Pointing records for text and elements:

┏━━

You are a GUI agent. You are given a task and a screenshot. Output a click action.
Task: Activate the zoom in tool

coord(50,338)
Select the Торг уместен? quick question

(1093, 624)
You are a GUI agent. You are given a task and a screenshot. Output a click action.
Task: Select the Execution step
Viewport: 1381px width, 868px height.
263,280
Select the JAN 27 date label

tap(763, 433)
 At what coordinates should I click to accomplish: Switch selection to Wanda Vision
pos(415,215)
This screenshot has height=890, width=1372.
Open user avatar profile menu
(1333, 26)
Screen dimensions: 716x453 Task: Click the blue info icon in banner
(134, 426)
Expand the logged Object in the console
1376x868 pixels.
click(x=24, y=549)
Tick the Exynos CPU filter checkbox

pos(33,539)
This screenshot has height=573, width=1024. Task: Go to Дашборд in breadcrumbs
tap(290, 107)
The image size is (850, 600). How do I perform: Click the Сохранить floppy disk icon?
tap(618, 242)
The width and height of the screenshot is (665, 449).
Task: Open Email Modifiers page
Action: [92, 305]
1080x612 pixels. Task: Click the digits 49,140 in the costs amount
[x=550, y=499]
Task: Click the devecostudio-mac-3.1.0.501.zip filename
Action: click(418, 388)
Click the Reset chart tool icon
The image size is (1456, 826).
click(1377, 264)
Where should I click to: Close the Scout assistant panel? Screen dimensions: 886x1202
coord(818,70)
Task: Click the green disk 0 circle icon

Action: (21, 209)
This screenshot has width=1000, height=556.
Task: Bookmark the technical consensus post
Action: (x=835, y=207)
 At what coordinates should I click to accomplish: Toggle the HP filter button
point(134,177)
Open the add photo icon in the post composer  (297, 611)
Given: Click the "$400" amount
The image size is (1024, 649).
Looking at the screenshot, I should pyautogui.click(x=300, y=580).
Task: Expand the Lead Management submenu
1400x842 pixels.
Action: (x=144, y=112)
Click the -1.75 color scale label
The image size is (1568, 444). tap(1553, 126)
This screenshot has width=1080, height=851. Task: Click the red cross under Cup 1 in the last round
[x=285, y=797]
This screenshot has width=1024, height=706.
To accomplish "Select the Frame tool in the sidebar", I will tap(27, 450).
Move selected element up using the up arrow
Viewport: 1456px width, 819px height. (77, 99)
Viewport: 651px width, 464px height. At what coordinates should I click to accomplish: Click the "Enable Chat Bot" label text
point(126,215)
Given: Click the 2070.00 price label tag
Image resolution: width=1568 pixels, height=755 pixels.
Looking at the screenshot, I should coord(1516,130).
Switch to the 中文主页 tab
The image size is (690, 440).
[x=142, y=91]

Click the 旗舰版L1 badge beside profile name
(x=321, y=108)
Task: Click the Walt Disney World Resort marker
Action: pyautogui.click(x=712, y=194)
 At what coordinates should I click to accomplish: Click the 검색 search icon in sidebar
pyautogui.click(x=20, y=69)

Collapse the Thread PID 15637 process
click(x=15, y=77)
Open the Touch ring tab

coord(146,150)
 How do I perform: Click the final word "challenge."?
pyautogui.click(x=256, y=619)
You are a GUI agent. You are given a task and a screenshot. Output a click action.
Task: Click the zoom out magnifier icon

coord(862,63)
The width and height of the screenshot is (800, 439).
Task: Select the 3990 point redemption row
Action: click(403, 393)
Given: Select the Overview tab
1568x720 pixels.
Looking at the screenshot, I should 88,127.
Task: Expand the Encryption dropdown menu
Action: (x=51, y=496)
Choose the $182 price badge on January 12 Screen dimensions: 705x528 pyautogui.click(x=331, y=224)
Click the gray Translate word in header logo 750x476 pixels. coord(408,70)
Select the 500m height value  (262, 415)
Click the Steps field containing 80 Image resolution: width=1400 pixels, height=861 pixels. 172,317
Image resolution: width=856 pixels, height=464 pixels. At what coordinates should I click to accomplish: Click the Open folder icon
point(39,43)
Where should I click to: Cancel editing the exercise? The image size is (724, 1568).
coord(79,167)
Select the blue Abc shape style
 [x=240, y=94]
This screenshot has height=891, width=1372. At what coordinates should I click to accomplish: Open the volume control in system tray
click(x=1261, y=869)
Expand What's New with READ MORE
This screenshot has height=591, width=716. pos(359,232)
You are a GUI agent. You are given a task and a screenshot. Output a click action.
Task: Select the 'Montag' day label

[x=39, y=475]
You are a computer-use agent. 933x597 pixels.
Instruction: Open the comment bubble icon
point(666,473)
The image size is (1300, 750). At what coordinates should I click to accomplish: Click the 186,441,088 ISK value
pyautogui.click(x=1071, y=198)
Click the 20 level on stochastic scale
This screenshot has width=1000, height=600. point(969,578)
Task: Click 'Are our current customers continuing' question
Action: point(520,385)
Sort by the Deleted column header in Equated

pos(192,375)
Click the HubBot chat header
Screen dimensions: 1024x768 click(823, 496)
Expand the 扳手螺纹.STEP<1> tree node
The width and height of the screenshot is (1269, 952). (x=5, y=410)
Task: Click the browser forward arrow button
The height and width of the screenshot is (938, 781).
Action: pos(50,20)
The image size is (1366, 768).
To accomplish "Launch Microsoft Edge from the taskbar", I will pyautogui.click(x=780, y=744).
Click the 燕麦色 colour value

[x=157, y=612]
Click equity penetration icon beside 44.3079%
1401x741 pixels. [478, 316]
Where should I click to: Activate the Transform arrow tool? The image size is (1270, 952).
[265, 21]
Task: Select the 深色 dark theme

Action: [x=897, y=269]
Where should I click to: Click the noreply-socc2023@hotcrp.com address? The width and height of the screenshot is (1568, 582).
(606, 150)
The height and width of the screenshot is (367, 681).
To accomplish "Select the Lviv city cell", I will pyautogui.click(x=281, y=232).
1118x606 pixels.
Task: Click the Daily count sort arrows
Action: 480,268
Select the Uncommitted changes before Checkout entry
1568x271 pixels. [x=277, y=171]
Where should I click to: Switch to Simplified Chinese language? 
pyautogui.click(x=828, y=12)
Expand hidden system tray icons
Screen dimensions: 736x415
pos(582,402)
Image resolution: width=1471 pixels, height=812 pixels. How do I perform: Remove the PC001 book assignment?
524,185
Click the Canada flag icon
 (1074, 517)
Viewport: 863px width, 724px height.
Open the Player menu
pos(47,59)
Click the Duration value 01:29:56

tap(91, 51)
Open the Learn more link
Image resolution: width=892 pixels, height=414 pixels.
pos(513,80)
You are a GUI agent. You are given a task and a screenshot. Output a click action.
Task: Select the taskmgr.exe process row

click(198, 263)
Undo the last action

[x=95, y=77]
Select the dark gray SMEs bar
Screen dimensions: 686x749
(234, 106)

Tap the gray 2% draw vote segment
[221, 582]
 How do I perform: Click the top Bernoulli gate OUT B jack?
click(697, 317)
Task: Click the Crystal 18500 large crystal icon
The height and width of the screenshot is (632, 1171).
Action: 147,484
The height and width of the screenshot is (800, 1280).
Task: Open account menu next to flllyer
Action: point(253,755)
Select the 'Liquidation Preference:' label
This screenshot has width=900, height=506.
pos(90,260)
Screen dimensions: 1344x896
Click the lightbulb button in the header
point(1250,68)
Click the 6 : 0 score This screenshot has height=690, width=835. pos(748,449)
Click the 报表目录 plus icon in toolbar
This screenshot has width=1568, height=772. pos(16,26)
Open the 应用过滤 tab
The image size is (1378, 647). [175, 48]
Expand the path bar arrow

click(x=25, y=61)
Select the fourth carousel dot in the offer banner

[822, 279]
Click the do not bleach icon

┗━━

EXERCISE TASK:
Return, character for character, the stretch of the data from the line containing "Image resolution: width=856" through the line containing "click(x=1261, y=869)", with both of those lines included.

TASK OUTPUT:
Image resolution: width=856 pixels, height=464 pixels. At what coordinates should I click to accomplish: Click the Open folder icon
point(39,43)
Where should I click to: Cancel editing the exercise? The image size is (724, 1568).
coord(79,167)
Select the blue Abc shape style
 [x=240, y=94]
This screenshot has height=891, width=1372. At what coordinates should I click to accomplish: Open the volume control in system tray
click(x=1261, y=869)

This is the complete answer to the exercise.